Besides the Latino and Puerto Rican Affairs Commission, also affected are these legislative commissions dealing with children, women, African-Americans, and Asian Pacific affairs. All five provide legal services, advocacy and research to lawmakers at the State Capitol for agendas where the legislature has in the past determined there is a need. The consolidation is expected to save the state $800,000.
Attorney Isaias T. Diaz, L Latino and Puerto Rican Affairs Commission Chair, said, “We understand the need to control state expenditures but the Governor’s proposal seriously undermines the original intent of the legislative branch when it created these commissions as separate, independent agencies in order for each to most effectively inform state policy makers about the status, conditions and contributions of very different underserved
Ben Barnes, secretary of the Office of Policy and Management said, “This is very much in keeping with what we’ve been doing in the executive branch and throughout the state government to reduce the cost of administering stand-alone agencies, when we think that they can be effectively combined.”

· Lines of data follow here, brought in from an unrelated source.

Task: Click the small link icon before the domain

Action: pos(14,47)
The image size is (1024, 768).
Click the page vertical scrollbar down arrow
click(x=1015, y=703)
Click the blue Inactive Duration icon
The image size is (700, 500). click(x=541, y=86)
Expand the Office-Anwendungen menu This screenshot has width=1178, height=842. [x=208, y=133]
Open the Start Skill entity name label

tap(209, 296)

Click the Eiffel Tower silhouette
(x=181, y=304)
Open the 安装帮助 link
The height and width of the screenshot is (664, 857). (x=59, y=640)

Barnes pointed out that under the Governor’s proposal, core staff would be maintained for the purpose of allowing the work of the commissions to continue. “Bear in mind that we’re not eliminating these functions,” he said. “It should not be taken as an indication that we do not believe in the mission of these advocacy commissions, which we think are a useful support mechanism for the General Assembly as it does its work.”

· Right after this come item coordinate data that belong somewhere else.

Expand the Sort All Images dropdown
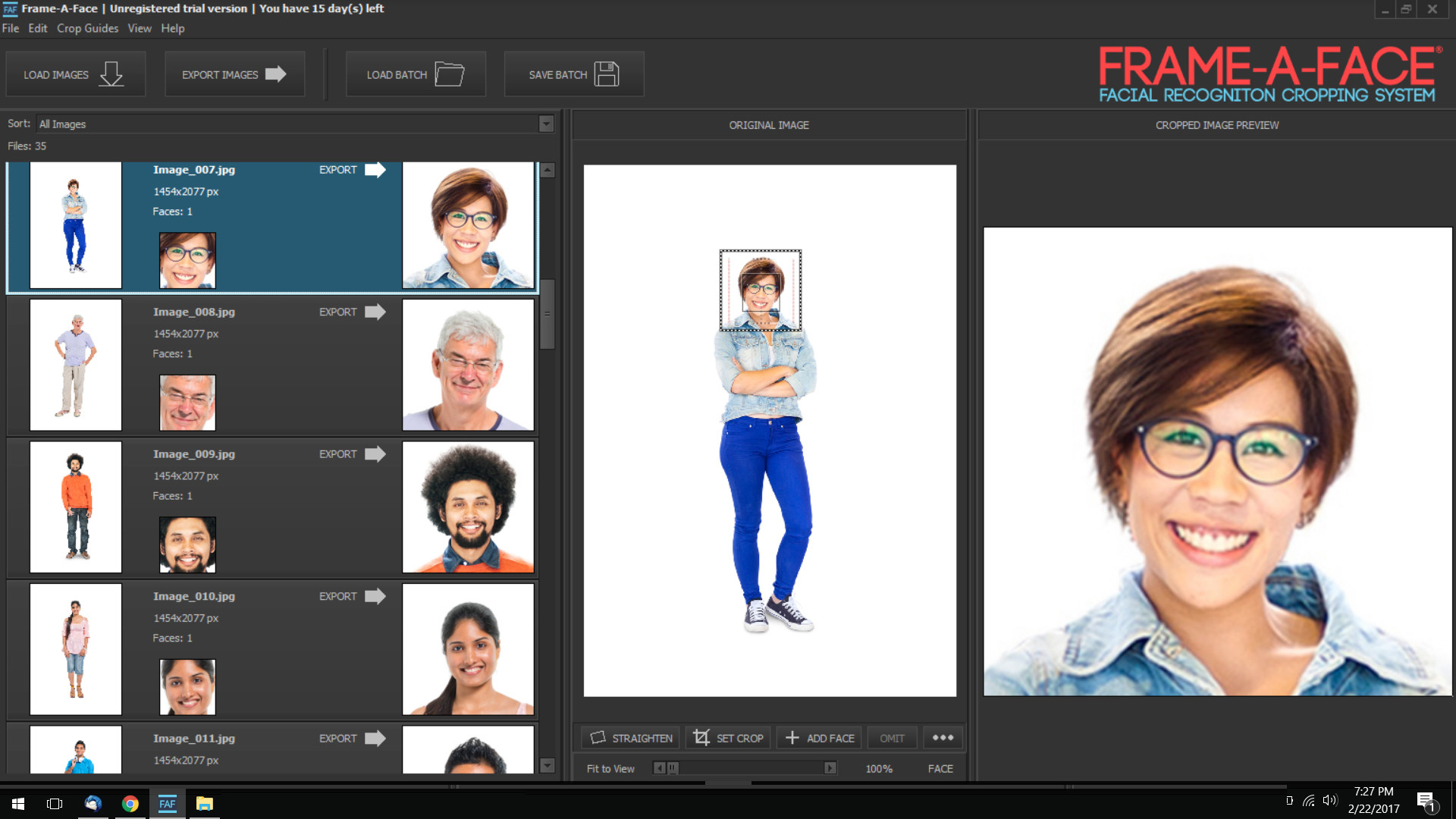 [x=546, y=124]
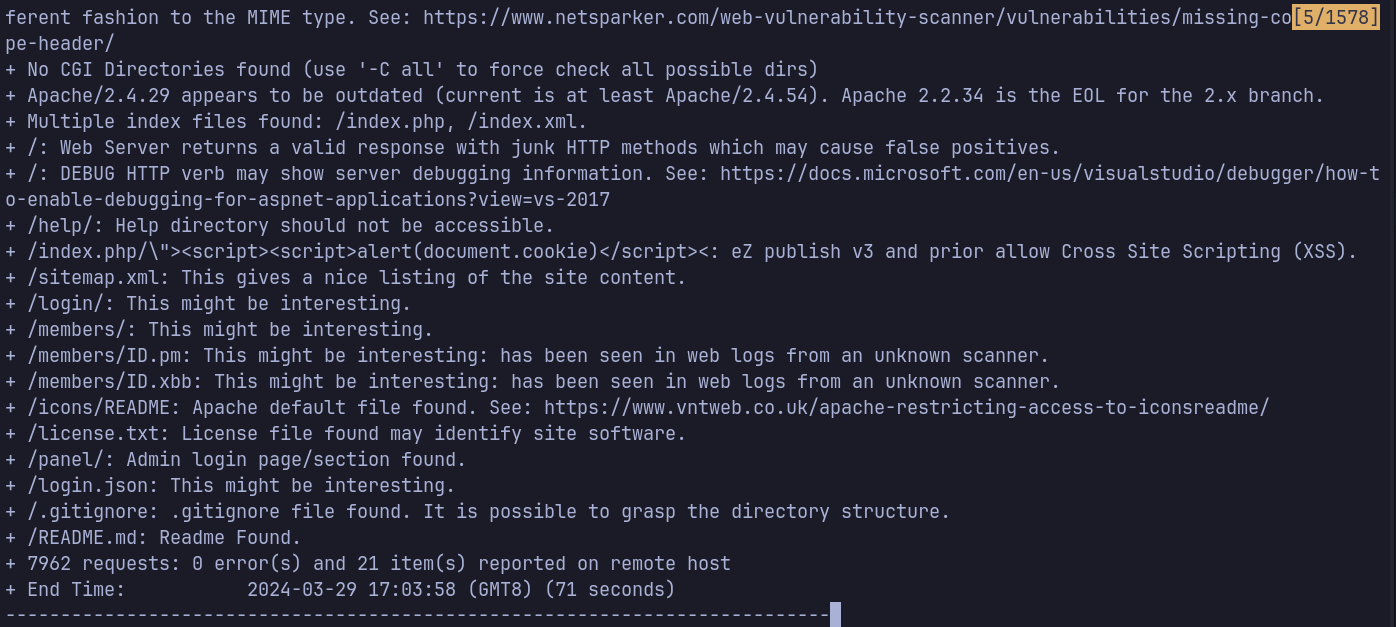Viewport: 1396px width, 627px height.
Task: Open the docs.microsoft.com debugging link
Action: coord(1049,174)
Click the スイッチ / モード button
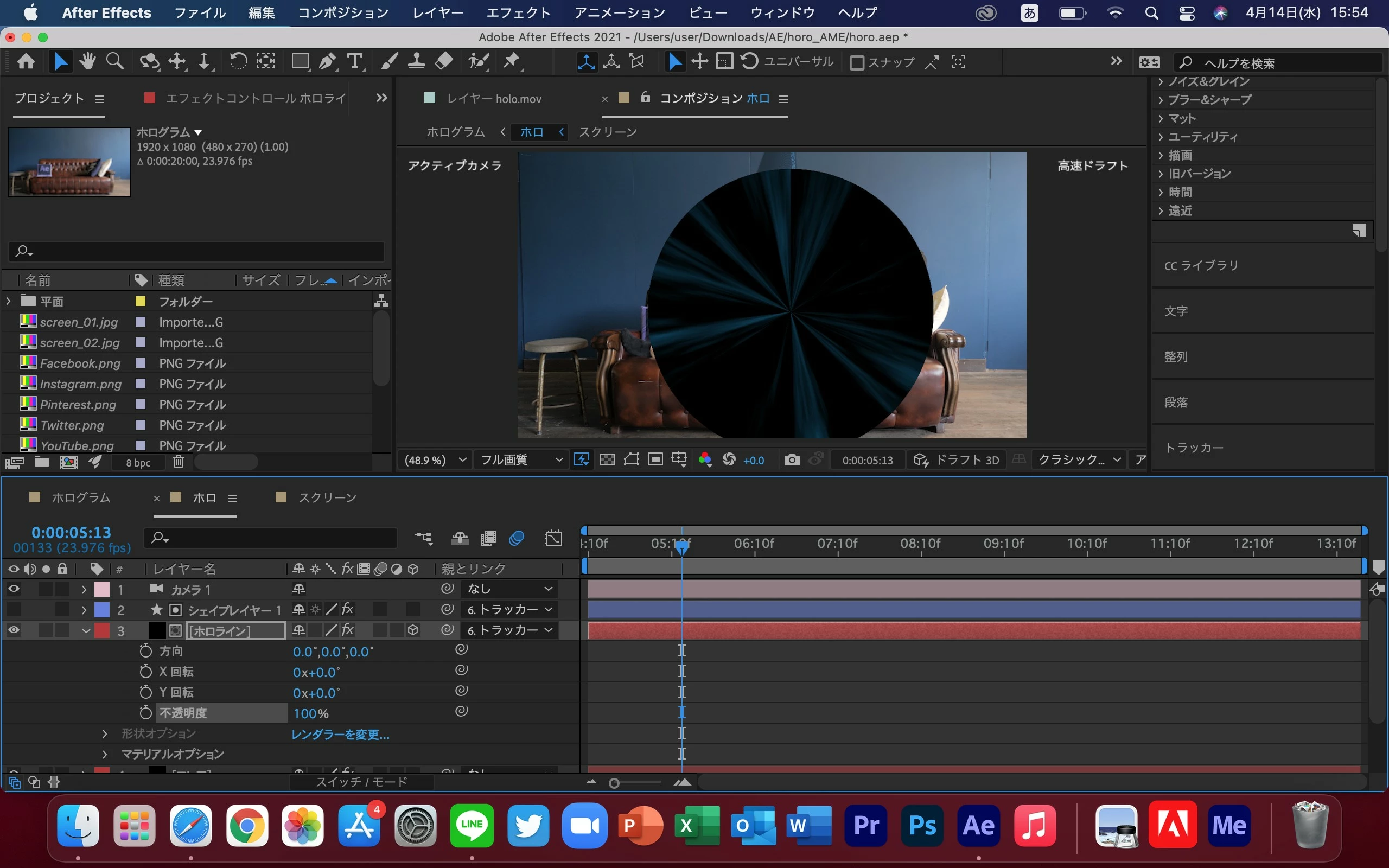 [361, 782]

Barnes conceded that the legislature could disagree with the budget proposal, which he termed a “suggestion,” not just as a reaction by members of those commissions that would be losing their individual identities, but also on the issues of its merit. “We don’t have the hubris to say that the way we have proposed reorganizing it is the only way, or even the best way,” he said.
State Rep. Juan Candelaria (D-New Haven) stated that he would oppose the Governor’s proposed consolidation. “My concern is that there’s really no savings,” he said, adding that even if there were cost benefits, they would be too small to justify jeopardizing the effectiveness of the commissions and their function.

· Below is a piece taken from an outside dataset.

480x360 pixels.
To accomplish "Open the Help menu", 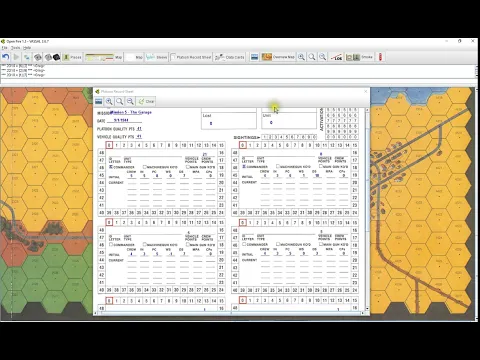I will 27,48.
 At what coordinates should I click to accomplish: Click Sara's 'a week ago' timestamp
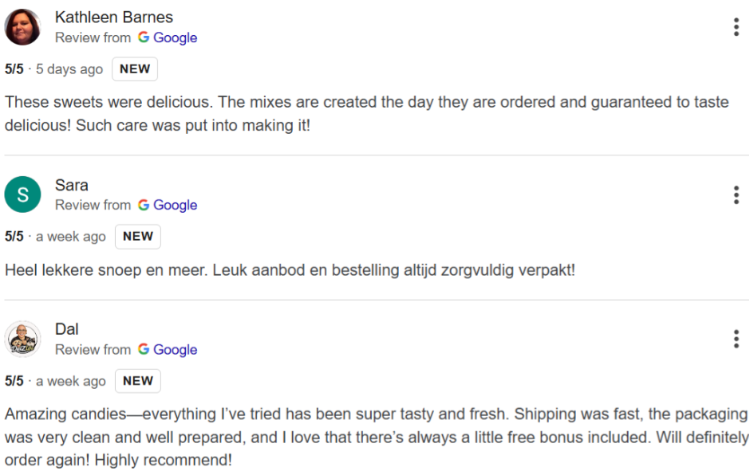tap(71, 237)
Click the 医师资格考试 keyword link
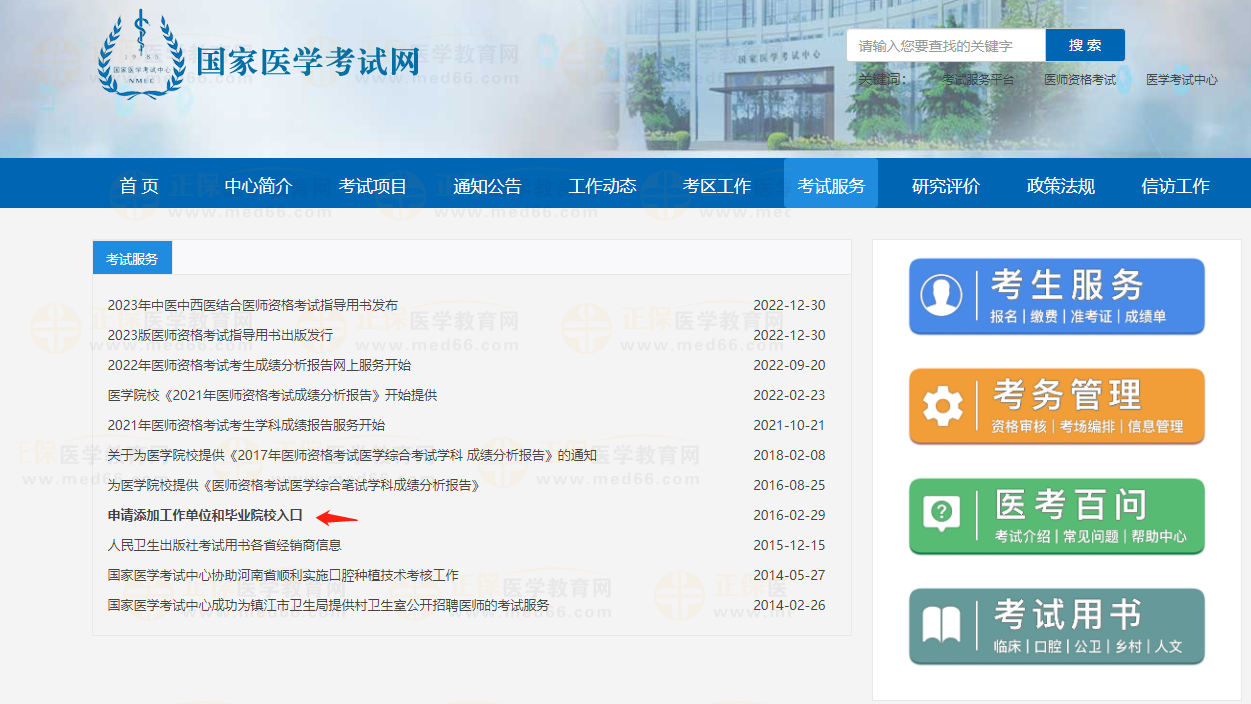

“My concern is that the commissions themselves have a direct mission. LPRAC, it is to work with legislators on legislation that impacts Latino constituencies. How is this new [consolidated] agency going to deal with the culturally sensitive issues that the commission addresses on a daily basis?” Candelaria said.
Werner Oyanadel, acting executive director of LPRAC, expressed alarm that the commission might not reach its 20th anniversary. (It was founded in 1994.) “We strongly believe that these proposals are ill advised and represent a step back for Connecticut,” he said.
The consolidation proposal is consistent with similar “streamlining” actions in the past by Governor Malloy, including the consolidation of the state public universities (except UConn) and community colleges into a single system, or the creation of the Department of Energy and Environmental Protection.
Oyanadel addressed the budget proposal’s fiscal merits in a press release, writing, “For every dollar invested in LPRAC and the other commissions, they return almost two dollars back to the state in federal, philanthropic, and private contributions. Over the past two years LPRAC among other activities has released socio-economic research to fill gaps in the state’s own data collection efforts, conducted fundraising efforts that have resulted in $167,000 in privately-funded scholarships for 67 Connecticut students, supported efforts to increase voter registration and participation, and conducted legislative forums for the purpose of advising policymakers on such issues as education, discrimination, self-sufficiency, housing, and public health.”